━━ Input data

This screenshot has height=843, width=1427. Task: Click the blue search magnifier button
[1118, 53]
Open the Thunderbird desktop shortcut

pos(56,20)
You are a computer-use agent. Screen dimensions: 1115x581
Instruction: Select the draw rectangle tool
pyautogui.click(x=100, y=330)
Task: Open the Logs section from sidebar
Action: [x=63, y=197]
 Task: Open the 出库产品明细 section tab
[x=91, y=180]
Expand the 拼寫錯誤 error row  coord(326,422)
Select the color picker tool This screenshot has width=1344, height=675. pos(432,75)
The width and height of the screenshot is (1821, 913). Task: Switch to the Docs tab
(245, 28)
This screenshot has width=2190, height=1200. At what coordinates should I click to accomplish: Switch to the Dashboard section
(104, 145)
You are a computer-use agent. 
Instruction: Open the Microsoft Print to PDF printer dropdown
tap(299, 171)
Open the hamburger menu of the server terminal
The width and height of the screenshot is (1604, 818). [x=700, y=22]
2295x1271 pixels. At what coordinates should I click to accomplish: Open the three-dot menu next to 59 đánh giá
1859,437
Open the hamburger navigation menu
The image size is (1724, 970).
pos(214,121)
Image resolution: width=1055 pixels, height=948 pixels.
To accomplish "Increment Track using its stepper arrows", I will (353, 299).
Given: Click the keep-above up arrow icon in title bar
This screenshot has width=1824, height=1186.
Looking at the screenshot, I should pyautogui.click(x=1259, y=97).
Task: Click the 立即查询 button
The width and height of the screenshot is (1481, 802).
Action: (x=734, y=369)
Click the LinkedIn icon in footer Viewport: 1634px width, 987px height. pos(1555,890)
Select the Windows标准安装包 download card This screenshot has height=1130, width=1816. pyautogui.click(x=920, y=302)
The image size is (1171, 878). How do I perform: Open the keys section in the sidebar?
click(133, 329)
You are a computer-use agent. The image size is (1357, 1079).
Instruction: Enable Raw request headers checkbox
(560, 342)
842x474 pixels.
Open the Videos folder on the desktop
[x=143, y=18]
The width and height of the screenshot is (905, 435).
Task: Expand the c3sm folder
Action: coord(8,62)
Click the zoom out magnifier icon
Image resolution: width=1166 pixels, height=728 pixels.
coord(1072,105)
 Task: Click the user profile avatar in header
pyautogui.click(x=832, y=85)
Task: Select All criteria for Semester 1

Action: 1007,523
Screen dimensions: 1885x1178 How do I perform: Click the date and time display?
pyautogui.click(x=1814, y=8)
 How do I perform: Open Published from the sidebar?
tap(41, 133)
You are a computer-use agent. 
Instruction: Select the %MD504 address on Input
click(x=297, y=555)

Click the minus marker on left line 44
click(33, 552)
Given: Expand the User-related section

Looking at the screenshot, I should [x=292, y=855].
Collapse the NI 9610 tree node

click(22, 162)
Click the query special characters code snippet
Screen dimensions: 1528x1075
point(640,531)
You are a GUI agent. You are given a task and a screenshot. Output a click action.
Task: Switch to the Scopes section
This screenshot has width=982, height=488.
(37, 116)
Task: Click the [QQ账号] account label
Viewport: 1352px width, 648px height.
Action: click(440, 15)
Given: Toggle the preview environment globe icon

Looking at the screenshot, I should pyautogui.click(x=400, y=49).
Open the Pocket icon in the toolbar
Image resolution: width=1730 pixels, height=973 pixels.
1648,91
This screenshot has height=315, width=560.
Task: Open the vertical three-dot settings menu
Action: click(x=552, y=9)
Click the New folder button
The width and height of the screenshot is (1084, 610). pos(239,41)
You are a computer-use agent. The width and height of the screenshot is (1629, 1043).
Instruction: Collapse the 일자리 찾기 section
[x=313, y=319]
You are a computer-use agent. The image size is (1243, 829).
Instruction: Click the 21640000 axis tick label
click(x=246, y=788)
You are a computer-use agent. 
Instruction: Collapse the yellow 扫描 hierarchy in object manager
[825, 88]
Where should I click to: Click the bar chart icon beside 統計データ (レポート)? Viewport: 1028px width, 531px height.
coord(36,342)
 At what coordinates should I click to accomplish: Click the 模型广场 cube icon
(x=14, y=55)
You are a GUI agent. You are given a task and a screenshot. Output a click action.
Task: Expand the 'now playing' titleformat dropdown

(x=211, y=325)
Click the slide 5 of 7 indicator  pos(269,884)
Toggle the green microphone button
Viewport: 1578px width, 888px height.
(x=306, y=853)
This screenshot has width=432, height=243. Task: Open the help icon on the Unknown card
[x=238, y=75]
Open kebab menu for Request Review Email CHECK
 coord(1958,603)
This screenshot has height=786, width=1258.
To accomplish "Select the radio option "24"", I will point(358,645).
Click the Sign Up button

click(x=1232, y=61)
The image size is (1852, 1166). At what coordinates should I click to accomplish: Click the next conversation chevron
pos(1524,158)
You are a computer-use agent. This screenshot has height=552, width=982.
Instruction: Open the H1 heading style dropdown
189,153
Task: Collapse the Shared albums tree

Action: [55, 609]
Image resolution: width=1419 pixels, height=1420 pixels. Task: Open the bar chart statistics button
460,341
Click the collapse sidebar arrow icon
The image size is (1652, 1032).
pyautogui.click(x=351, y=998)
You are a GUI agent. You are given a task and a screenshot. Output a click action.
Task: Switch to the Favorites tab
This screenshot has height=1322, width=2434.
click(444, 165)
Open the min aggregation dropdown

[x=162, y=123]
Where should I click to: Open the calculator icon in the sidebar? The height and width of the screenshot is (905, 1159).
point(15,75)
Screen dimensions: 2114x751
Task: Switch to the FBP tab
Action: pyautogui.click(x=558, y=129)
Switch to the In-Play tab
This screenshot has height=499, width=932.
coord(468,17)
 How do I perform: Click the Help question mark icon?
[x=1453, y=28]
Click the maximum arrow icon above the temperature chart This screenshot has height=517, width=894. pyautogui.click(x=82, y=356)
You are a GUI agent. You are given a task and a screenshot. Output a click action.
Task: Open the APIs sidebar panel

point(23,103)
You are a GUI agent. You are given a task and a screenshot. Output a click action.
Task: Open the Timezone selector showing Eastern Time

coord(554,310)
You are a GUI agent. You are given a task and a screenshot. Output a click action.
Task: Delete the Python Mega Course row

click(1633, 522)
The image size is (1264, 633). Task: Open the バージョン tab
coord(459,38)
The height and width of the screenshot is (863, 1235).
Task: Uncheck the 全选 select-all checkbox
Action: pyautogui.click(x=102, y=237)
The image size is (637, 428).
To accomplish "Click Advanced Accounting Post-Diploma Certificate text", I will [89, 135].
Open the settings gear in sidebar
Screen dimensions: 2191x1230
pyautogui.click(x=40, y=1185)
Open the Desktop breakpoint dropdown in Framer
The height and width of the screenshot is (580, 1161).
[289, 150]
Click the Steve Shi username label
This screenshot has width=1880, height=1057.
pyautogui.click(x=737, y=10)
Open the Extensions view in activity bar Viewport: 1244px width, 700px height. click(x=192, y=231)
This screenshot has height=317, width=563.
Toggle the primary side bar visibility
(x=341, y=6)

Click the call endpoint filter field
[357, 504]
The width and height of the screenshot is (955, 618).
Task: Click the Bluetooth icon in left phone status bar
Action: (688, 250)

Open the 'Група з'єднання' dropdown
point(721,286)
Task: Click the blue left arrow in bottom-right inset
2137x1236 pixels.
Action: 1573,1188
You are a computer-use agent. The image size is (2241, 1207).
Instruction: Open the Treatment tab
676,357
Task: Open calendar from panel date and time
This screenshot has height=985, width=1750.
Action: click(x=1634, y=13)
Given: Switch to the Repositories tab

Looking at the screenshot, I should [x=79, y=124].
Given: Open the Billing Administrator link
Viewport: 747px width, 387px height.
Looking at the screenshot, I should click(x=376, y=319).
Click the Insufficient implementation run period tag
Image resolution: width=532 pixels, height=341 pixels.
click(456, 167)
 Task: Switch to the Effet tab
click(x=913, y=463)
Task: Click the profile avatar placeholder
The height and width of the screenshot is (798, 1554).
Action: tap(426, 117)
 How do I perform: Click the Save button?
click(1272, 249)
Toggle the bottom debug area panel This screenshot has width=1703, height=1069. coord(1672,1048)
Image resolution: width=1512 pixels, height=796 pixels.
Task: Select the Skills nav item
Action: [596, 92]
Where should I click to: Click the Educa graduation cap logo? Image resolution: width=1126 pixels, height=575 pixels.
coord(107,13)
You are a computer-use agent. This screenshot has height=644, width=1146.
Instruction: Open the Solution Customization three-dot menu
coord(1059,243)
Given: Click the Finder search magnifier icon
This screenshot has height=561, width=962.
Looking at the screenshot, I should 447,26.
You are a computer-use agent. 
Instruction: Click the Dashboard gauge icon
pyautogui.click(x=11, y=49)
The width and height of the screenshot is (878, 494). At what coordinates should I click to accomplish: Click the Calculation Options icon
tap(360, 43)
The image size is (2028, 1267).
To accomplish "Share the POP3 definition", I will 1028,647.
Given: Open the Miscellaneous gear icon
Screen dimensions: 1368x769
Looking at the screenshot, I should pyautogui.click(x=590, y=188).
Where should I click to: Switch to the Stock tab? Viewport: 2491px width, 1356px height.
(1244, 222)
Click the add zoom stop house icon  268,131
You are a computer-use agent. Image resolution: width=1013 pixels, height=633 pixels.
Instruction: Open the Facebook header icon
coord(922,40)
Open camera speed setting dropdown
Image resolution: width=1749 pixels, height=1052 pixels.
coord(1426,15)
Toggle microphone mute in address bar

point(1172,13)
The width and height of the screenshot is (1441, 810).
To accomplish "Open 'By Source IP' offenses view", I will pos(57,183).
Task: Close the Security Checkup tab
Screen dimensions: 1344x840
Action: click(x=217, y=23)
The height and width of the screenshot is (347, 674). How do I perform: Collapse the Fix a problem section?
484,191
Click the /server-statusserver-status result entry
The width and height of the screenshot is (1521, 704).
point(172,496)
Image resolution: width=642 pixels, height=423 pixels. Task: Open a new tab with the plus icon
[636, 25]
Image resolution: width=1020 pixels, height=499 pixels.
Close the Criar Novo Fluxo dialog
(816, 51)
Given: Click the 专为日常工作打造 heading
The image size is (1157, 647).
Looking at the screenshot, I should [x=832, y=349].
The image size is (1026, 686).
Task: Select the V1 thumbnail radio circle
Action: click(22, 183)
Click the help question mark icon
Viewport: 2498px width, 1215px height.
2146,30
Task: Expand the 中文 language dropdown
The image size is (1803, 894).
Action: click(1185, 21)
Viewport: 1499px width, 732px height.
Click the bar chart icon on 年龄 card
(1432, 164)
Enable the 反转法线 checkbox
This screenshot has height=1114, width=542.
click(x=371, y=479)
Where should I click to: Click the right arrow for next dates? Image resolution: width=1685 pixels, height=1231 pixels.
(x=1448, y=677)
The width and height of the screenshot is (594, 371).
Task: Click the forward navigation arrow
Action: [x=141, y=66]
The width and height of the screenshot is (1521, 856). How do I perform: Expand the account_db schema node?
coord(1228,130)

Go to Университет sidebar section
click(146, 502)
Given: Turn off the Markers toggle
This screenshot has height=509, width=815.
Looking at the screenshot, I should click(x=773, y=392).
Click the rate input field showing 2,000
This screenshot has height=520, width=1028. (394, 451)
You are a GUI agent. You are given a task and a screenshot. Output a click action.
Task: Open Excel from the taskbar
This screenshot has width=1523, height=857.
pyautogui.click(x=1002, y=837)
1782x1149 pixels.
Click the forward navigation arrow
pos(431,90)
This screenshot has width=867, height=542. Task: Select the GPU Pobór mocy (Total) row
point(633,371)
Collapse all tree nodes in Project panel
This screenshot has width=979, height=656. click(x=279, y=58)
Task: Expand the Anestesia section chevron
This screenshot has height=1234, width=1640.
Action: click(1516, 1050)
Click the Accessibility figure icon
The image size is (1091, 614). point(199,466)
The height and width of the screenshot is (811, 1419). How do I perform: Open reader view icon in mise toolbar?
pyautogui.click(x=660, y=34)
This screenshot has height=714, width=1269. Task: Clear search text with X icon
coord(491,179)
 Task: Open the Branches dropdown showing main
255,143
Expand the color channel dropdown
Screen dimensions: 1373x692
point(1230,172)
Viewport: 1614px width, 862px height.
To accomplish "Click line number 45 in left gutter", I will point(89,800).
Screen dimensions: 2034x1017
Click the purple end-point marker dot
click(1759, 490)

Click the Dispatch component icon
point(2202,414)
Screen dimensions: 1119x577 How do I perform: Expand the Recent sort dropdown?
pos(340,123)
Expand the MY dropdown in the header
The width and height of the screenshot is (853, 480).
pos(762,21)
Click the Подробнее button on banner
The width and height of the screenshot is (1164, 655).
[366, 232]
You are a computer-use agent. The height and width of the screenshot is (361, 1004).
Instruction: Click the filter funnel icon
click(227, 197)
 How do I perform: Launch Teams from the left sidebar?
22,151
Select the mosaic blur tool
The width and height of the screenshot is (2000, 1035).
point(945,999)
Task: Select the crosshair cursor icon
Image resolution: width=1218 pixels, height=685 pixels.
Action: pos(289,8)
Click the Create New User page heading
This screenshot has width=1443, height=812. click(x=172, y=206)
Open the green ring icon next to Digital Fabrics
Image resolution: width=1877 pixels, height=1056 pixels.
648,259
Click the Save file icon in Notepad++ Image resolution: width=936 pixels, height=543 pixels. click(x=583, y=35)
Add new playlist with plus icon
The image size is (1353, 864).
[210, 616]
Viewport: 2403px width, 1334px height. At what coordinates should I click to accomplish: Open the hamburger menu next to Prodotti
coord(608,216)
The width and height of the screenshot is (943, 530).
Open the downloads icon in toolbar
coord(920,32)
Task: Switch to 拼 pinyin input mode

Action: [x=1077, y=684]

━━━━

* [What you have to do] A single number is the whole answer here: the number of lines in the data containing "above".

* [Result] 2